General Augusto Pinochet was one of the 20th century's most significant military dictators for ruthlessness in dealing with his left-wing opponents, political guile and his capacity to survive the eventual transition to civilian rule in Chile.
These qualities returned to haunt him towards the end of his long life, as international law caught up with him and legal and political obstacles that gave him immunity from prosecution were dismantled. New information about corruption has further disillusioned all but his most devoted and ideological followers.
Dr Salvador Allende's socialist-communist government was elected in 1970 on a broad programme of political, economic and social reform. Over the next three years it attracted worldwide attention, sympathetic and hostile, at a time when it was expected to set a model for political change not only in Latin America, but in Europe and elsewhere. Left-wing reformists hoped for, and their right-wing opponents feared, the success of a model combining socialism with democracy when Soviet-style communism was becoming discredited in the Cold War.
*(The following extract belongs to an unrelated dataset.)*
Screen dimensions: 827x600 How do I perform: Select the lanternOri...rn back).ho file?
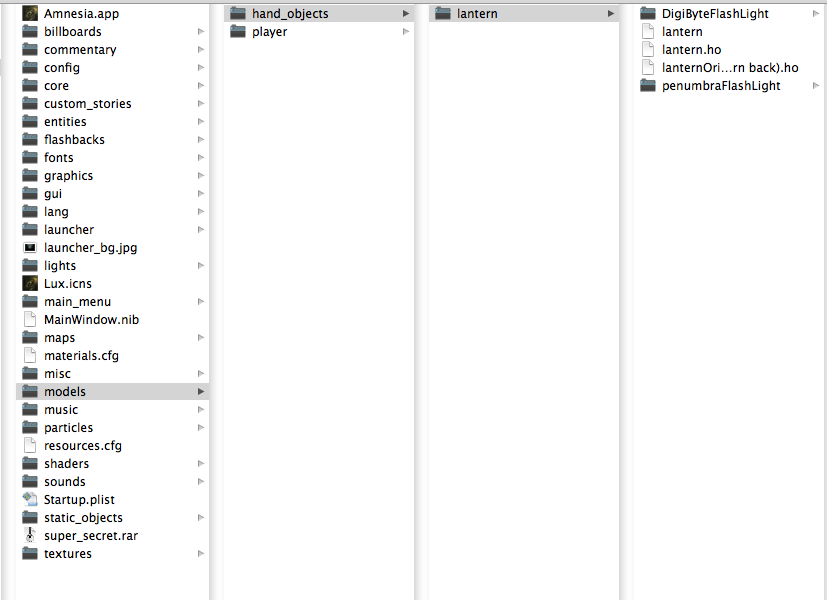click(730, 68)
The Chilean armed forces grew increasingly alarmed with this experiment over the next three years, encouraged by Washington and the CIA who were determined it should not succeed. Genuine progress, growing social conflict and widespread economic uncertainty attended its unfolding. When the coup occurred Pinochet had only recently been appointed army chief-of-staff by Allende, who agonised about his safety during it. Such characteristic guile was then combined with savage and ruthless action against left-wing leaders. At least 3,000 of them were murdered or disappeared, while tens of thousands were jailed, tortured or exiled in the next 10 years. This outcome was denounced internationally on the left and by liberals; but it was regarded as necessary to save Chile from a deeply misconceived reformist communism by many right-wing leaders and movements.
Having been a cockpit of radical change Chile then became a laboratory for "free market fascism" inspired by resurgent US neoliberalism under Pinochet's dictatorship during the 1970s and 1980s. Trade unions were disempowered, unemployment and levels of poverty soared, state-owned businesses were privatised and the economy was thrown open to international capital. It took at least a decade and several changes of course before a new economic and social equilibrium emerged which allowed for a gradual relaxation of political repression. Pinochet gained kudos from this long transition, but deserves little or no credit for it.